映画「スモーク」はニューヨーク州のブルックリン地区が舞台。小説家のポールベンジャミンは街中でトレーラーに轢かれかかるが黒人の青年ラシードに助けられる。そのラシードは目下家出中で行く宛もなくどうやら困っている様子。ポールは助けてもらったお礼にと期間限定で自室への滞在を提案する。そんなポールを「ニューヨークには珍しく親切な人だ」と笑うラシード。一度はポールの提案を断るもその後3日間だけ世話になる事に。
ポールの暮らすアパートは米映画でよく見かける大きな出窓のある家。玄関を開けてすぐにリビング兼寝室。隣には扉を隔てて狭いキッチン、そしてその奥が小さな書斎となっている。いやはや、その間取り、なんとも良い感じ。私はポールの部屋を甚く気にいってしまった。こじんまりしていて必要最低限の物だけしか置かれていない。欲深さを微塵も感じない室内だ。
ある悲しみから執筆スランプに陥っているポールはタイプライターを打ち出すと作家ならではのナーバスな一面を覗かせる。狭い家で居候の存在はスランプに拍車をかける以外の何者でも無い。結局親切には期限があってポールはラシードをアパートからやんわり追い払ってしまうのだがすぐに後悔。その後、紆余曲折を経てラシードはポール宅に舞い戻り2人は暫しの間共に暮らす事になる。

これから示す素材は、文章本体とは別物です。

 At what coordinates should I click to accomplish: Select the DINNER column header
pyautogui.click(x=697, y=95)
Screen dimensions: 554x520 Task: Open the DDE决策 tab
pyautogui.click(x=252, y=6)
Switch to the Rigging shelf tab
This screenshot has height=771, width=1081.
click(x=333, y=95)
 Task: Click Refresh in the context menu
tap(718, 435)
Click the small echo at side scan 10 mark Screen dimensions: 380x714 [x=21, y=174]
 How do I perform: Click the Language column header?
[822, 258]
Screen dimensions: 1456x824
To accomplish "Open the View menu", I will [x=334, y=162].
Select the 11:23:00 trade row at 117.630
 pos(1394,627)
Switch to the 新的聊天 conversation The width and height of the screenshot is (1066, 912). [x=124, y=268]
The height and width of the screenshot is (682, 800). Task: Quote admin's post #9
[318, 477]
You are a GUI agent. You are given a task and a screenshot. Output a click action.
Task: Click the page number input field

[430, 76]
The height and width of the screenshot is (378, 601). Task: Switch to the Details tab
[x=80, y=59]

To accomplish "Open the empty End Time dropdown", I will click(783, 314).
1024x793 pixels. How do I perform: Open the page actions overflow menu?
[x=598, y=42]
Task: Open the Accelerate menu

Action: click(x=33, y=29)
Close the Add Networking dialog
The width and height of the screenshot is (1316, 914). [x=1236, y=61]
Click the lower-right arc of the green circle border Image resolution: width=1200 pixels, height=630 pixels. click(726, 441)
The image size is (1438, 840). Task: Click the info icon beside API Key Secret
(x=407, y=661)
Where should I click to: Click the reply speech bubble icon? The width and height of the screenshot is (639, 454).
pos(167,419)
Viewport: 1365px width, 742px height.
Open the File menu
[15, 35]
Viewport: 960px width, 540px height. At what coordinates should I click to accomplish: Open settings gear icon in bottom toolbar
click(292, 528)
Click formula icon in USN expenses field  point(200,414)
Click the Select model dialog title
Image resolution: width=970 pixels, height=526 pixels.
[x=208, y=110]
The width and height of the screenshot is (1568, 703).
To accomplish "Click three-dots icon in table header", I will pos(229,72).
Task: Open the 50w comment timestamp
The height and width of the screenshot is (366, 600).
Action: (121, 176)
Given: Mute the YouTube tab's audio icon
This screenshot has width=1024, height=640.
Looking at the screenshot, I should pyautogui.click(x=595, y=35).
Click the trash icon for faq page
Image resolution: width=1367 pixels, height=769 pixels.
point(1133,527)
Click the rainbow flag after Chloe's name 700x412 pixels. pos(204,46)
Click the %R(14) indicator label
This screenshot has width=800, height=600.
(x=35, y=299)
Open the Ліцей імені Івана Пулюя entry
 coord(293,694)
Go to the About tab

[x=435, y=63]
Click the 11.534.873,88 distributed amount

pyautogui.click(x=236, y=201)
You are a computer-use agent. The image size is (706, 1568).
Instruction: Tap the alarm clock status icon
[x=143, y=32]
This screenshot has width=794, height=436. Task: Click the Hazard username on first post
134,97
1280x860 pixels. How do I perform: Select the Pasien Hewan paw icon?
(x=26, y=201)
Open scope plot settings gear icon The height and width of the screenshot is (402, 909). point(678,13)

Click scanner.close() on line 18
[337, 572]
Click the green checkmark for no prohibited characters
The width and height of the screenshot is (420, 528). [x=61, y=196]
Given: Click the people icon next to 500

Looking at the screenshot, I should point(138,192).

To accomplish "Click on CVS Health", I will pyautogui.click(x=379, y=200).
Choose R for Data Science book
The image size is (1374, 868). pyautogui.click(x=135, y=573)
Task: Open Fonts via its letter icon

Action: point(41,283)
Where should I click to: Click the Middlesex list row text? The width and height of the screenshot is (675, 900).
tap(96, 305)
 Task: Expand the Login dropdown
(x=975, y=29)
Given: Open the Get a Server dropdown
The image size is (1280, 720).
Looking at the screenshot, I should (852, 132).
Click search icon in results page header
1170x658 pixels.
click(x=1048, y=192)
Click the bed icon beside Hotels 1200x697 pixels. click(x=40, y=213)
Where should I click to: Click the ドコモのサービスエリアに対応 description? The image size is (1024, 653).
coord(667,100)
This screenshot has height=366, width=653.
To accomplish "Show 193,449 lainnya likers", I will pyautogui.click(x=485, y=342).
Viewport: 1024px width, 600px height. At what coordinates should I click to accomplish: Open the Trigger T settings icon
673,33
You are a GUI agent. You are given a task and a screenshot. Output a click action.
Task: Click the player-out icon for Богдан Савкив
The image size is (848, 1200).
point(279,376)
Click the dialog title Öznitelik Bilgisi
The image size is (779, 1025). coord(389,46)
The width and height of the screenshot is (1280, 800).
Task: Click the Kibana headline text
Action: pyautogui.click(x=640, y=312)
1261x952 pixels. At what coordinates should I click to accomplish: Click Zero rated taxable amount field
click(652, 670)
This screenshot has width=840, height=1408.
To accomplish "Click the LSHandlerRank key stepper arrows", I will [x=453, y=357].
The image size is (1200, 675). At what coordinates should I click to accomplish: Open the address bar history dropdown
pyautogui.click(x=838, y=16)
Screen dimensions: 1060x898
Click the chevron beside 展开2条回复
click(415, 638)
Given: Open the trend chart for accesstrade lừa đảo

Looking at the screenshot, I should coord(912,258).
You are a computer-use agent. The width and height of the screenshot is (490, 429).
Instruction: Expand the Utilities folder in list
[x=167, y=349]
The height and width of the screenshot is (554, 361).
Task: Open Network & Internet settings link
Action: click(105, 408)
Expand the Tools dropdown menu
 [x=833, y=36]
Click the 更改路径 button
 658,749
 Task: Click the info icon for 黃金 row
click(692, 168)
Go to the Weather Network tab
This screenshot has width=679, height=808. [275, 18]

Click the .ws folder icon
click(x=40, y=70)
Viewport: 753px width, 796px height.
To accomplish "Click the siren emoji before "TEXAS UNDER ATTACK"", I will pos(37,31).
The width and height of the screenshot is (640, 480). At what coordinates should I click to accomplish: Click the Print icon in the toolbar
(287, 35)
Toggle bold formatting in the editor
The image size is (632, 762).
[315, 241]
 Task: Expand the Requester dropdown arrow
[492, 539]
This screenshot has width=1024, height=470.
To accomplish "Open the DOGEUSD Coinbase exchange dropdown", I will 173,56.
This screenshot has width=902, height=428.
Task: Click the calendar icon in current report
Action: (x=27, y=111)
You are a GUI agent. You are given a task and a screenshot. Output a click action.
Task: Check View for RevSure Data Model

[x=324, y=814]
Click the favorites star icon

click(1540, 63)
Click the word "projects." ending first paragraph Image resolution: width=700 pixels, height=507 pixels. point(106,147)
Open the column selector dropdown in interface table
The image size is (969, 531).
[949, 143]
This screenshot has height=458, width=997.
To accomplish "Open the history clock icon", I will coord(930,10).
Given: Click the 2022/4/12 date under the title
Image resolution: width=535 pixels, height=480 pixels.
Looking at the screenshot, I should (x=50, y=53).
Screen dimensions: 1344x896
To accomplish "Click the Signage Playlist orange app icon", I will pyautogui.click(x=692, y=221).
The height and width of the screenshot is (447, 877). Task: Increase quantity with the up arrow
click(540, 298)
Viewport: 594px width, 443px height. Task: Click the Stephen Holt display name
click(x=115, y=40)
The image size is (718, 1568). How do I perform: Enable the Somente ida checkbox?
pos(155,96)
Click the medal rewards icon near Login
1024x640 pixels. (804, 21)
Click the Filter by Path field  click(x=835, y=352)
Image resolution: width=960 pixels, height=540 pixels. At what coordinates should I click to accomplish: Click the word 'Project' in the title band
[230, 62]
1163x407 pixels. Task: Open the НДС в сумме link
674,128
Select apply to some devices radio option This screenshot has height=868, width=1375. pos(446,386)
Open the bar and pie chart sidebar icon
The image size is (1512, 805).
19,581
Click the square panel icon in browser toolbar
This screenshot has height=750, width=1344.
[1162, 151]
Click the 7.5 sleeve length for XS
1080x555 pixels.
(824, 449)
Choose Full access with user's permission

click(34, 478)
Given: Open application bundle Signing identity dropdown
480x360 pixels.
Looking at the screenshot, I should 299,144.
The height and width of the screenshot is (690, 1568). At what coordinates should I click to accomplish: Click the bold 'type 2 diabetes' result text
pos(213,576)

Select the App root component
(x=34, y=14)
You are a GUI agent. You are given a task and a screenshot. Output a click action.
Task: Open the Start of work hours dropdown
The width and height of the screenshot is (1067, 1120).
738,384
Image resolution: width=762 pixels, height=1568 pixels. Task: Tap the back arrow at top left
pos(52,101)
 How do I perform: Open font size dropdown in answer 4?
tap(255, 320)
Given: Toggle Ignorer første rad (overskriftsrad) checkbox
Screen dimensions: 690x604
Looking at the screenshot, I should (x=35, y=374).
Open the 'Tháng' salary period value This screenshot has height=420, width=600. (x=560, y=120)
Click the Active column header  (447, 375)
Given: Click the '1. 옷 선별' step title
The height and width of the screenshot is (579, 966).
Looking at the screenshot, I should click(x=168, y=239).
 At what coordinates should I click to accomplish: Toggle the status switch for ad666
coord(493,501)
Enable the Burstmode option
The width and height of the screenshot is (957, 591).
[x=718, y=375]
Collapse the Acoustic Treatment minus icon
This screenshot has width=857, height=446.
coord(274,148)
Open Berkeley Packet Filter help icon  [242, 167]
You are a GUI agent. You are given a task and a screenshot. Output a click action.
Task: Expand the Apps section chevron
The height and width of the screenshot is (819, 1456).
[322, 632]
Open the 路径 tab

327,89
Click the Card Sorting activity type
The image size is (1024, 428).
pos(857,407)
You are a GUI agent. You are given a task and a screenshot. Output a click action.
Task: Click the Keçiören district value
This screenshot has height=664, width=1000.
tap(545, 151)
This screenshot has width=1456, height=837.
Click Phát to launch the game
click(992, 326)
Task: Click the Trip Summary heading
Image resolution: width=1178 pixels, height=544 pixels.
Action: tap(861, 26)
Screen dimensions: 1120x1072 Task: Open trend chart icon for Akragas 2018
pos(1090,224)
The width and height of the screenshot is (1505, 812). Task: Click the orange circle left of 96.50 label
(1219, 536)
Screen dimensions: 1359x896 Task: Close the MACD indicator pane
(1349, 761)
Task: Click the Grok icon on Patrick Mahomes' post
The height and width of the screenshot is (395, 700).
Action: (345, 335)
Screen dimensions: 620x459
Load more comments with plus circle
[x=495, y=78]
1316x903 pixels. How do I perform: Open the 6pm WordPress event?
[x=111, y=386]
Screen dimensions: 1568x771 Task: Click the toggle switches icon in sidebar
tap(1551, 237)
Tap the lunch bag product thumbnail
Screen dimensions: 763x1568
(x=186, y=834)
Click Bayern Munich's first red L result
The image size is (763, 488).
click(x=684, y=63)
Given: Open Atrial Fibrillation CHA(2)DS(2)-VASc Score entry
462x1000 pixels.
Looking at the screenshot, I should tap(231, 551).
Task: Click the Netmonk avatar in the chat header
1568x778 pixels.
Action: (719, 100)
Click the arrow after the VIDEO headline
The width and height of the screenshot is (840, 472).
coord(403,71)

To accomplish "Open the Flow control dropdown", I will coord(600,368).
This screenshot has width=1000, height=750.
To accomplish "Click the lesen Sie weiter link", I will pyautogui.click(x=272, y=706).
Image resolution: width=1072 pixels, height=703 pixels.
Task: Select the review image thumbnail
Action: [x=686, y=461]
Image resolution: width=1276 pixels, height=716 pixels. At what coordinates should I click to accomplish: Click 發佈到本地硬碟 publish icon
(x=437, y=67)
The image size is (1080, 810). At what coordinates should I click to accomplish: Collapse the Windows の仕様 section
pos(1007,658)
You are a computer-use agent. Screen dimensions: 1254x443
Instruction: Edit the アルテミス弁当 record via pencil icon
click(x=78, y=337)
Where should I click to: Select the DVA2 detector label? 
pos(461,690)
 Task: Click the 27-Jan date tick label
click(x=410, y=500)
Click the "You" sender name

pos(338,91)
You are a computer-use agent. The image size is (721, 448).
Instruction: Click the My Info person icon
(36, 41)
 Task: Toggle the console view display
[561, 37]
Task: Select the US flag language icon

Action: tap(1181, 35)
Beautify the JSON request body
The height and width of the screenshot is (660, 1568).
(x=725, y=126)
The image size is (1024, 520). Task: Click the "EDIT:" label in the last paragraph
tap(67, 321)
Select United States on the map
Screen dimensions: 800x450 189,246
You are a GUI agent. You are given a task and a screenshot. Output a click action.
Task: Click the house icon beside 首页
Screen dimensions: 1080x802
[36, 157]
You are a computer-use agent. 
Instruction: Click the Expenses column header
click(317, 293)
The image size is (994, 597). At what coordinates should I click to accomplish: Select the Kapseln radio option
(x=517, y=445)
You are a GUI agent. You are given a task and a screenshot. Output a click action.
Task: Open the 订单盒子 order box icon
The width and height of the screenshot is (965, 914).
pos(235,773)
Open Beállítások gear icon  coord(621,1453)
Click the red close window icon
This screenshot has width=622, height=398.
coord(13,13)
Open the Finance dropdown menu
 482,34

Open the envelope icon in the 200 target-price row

同じブルックリンでも白人ポールが住むアパートと黒人ラシードが住む開発団地では別世界。「決して交わらない世界」だと話すラシードに「このアパートでは交差した」と応えるポール。ラシードが「理想を高く持つのは危険だ」と切り替えせぱ「そうだな、調子に乗るのはやめておこう」とポール。そんな事を言いながらもある時は壊れかかったテレビでヤンキースの試合を共に観戦し、ある時はポールが出窓に腰掛けマグカップを片手にラシードと談笑。背の高い棚には数多くの書籍。窓の外からは揺蕩う光が差し込む。ゆっくり、そしてじんわり交差しいく2つの人生。そんな交流が生まれたのは都会の中のあの小さなアパートだったからこそではないだろうか?
登場人物の暮らす部屋の間取り図。それは決して前面に出る事はないが確かに人々を結びつけて物語がドラマチックに展開するよう一役かっている、と、私はそんな風に思う。